Purpose: To evaluate the safety and efficacy of PKP under O-arm navigation system guidance for treating middle thoracic OVCF (T6~T9).

Methods: A retrospective study was conducted for 44 consecutive T6~T9 OVCF patients who received PKP assisted with O-arm navigation (n = 20) or fluoroscopy (n = 24) from January 2016 to December 2017. Demographic data, radiographic parameters, and clinical outcomes were collected and analyzed at pre-operative, post-operative, and final follow-up period. Complications including tissue lesion, needle malposition, and leakage of bone cement were also recorded amid operation.

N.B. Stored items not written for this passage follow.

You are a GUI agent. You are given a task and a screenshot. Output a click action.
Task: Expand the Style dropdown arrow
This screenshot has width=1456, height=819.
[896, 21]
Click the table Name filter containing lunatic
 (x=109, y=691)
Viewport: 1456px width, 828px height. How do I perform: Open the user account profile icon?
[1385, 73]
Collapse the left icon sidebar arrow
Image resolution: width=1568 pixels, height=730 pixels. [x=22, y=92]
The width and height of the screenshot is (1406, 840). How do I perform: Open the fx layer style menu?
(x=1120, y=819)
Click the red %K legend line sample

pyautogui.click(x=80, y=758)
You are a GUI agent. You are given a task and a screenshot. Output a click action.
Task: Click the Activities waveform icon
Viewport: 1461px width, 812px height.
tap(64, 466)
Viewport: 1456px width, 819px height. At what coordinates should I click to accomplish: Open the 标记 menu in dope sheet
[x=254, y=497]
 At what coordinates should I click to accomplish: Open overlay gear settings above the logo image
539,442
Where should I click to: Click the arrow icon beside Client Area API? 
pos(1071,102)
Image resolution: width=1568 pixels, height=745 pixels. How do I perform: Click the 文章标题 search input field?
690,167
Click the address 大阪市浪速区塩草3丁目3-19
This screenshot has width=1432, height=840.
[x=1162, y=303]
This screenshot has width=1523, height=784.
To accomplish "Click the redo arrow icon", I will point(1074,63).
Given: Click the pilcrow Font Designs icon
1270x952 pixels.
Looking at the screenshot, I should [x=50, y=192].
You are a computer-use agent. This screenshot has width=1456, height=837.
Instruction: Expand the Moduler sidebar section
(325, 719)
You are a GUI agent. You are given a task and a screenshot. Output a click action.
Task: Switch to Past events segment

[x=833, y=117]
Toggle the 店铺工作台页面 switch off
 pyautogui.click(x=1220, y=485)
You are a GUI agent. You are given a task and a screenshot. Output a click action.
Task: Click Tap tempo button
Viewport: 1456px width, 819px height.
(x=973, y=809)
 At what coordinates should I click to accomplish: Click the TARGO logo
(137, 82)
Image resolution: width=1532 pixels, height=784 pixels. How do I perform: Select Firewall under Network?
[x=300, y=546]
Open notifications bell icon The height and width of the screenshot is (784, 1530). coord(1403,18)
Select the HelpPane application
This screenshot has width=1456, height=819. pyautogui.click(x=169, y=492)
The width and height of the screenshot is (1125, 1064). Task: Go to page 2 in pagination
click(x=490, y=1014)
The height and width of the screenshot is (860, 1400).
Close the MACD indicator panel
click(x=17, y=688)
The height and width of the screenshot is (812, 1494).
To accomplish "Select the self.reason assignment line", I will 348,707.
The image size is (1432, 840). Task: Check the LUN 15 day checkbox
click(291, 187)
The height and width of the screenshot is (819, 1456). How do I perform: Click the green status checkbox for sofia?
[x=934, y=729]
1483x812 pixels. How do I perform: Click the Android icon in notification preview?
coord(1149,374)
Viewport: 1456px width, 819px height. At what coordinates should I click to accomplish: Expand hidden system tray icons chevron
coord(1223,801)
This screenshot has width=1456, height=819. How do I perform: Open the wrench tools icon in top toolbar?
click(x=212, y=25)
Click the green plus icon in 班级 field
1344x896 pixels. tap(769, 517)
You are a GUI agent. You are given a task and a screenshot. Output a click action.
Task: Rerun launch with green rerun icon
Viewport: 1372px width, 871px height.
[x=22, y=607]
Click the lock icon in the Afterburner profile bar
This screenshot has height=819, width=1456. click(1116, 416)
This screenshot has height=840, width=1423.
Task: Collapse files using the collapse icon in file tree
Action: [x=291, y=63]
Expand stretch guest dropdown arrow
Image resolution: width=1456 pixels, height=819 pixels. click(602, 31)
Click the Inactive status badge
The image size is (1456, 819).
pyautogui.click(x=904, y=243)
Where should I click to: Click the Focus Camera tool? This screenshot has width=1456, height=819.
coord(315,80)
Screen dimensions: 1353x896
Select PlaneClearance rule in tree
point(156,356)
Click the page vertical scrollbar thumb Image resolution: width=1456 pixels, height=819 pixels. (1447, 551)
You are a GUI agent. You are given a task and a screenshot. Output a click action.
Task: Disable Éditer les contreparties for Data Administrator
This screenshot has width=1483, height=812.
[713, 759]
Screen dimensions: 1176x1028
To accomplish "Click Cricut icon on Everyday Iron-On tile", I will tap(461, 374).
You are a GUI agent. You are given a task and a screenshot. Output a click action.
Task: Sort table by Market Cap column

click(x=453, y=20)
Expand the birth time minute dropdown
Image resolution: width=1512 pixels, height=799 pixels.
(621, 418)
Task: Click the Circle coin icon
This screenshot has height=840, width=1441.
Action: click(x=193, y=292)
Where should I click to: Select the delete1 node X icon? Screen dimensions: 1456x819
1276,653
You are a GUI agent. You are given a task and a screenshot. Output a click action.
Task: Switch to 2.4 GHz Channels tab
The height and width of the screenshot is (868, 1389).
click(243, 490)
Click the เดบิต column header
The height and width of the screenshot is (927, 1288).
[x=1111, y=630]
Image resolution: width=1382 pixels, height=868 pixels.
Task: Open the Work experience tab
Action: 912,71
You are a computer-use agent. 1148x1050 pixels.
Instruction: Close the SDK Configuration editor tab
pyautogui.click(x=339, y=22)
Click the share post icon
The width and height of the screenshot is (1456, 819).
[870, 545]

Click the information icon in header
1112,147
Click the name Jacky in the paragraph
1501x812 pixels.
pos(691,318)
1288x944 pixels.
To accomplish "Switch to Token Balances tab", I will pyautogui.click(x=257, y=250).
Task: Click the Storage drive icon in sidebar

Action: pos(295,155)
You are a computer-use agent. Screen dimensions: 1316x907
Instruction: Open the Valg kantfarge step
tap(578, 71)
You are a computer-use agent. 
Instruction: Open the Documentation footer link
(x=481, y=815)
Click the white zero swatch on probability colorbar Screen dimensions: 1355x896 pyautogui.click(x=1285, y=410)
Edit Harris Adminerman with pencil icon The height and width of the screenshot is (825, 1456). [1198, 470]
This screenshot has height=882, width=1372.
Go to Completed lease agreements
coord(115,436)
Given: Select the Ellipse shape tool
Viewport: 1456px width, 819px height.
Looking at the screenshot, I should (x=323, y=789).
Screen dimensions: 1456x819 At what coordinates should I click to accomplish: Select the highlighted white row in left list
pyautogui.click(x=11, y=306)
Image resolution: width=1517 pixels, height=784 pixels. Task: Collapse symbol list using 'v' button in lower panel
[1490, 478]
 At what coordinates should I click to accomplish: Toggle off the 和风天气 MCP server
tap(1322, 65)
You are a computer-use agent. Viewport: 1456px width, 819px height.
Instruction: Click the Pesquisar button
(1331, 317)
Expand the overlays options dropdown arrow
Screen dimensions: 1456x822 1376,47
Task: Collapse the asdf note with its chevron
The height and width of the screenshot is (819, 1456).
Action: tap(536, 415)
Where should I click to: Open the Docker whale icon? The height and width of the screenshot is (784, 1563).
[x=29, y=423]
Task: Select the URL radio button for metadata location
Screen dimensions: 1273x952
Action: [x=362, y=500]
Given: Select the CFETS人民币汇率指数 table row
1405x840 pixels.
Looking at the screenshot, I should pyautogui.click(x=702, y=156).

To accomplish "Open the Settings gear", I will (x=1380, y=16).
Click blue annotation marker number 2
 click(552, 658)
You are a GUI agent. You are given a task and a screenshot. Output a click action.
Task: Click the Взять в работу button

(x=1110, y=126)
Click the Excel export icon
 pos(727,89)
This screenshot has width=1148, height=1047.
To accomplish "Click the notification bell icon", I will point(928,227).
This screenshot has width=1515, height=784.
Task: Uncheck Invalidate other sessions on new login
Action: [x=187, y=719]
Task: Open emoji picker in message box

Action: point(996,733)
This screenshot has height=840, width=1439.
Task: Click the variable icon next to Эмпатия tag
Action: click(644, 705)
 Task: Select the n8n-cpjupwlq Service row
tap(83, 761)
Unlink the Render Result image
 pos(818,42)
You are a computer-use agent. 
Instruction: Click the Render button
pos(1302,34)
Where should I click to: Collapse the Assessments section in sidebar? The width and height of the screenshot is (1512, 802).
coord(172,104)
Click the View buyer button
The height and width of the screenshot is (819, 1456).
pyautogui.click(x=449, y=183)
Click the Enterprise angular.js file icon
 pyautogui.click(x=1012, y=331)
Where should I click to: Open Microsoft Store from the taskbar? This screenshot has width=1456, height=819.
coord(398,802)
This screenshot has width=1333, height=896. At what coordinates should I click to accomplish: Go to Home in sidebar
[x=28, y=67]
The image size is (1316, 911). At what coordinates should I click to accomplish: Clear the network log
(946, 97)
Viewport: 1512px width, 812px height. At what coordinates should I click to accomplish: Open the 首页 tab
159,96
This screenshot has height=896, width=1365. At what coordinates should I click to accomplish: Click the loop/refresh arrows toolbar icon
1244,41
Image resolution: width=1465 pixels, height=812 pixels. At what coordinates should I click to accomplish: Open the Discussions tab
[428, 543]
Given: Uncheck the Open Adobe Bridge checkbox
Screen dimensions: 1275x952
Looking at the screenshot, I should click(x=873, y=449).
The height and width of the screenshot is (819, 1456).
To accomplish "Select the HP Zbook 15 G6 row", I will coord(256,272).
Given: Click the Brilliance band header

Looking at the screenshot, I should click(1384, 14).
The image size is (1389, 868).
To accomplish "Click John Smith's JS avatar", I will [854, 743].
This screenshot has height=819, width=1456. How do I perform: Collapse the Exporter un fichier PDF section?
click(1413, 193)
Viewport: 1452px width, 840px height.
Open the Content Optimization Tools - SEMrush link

Results: A total of 44 patients (4 males and 40 females, with mean age of 71.1 ± 8.7) were enrolled in this study, and the mean follow-up time was 14.4 months. In surgical details, navigation system could obtain more satisfactory volume of injected cement and less loss of blood, as well did not increase surgical time compared with fluoroscopy. Both radiological and clinical outcomes improved significantly at post-operative and final follow-up, while did not differed between two groups. For adverse events, the incidence of cement leakage was similar between two groups. However, O-arm navigation can achieve lower rate of complications than fluoroscopy.

Conclusion: Our preliminary study demonstrated that PKP assisted with O-arm navigation is a safe and effective procedure that applied for middle thoracic OVCF (T6~T9), which can achieve favourable radiological and clinical outcomes, and low rate of complications.